Voigtländer has announced the new APO-SKOPAR 75mm f/2.8 VM for Leica M-mount.

And honestly, this looks like a very typical Voigtländer release, in a good way. It is small, light, practical and probably very well corrected. Not every new M-mount lens needs to be extremely fast or full of character. Sometimes a lens just needs to be compact, sharp and easy to bring along.

The APO-SKOPAR 75mm f/2.8 VM seems to be exactly that kind of lens.

At around 191g and only 44mm long from the mount, this is a very small short-telephoto lens for Leica M cameras. The 75mm focal length is useful for portraits, small details, travel and slightly compressed street scenes, but many 75mm lenses are still a bit more serious in size. This one looks much more like something you could keep in the bag without really thinking about it.

The lens uses a newly designed APO optical system with 7 elements in 6 groups, including four anomalous partial dispersion glass elements. So the goal here is probably not vintage glow or dreamy imperfection. It should be more about clean rendering, good sharpness and keeping colour fringing under control.

That makes it very different from something like the Light Lens Lab 75mm f/1.5 Z21. The Light Lens Lab is more about speed, subject separation and character. This Voigtländer is more about control, size and everyday usability.

And that is fine. Actually, I think that makes the lens quite interesting.

Specs

You can find the full specifications here:

Voigtländer APO-SKOPAR 75mm f/2.8 VM on Leica Lens List

The close focus distance of 0.7m is nice to see. For a 75mm lens, that should make it more useful for tighter portraits and detail shots. The small 43mm filter size also keeps everything compact, which fits the whole idea of this lens.

Another nice detail is the included dome-shaped metal hood. It only protrudes around 3mm, so it should not block the rangefinder view too much. That is exactly the kind of practical design choice that makes sense on an M-mount lens.

The lens will be available in Silver and Black. Cosina also mentions that it can be used on Sony E, Fujifilm X and Nikon Z cameras with dedicated adapters, although the main appeal is obviously still the rangefinder-coupled VM mount use.

I have not tested the lens yet, so this is only an announcement post for now. But on paper, this could be a really nice everyday 75mm for Leica M users who want something small and corrected instead of large and dramatic.
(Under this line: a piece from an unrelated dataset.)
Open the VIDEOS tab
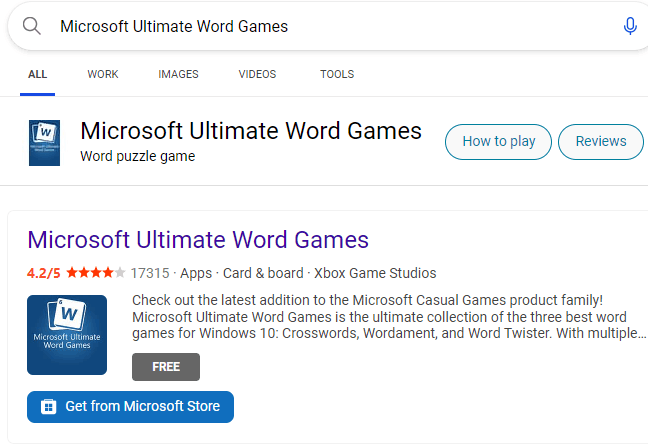648x448 pixels. (259, 74)
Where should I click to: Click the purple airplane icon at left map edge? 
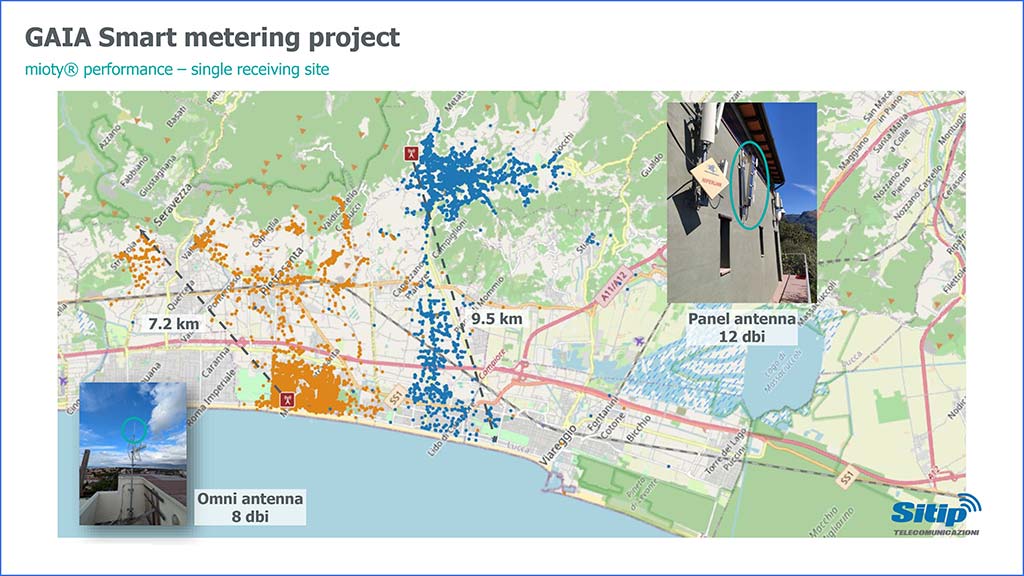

It probably will not be the lens for people chasing maximum background blur. But if you want a compact APO-style short telephoto for travel, portraits and general use, this looks like a very sensible new option.

And sometimes sensible lenses are the ones you actually end up using the most.

Pricing

Pricing has not been listed everywhere yet, but Japanese pricing has been reported at ¥99,000, which is roughly $623 USD before taxes, duties and local retailer differences.

See some examples below.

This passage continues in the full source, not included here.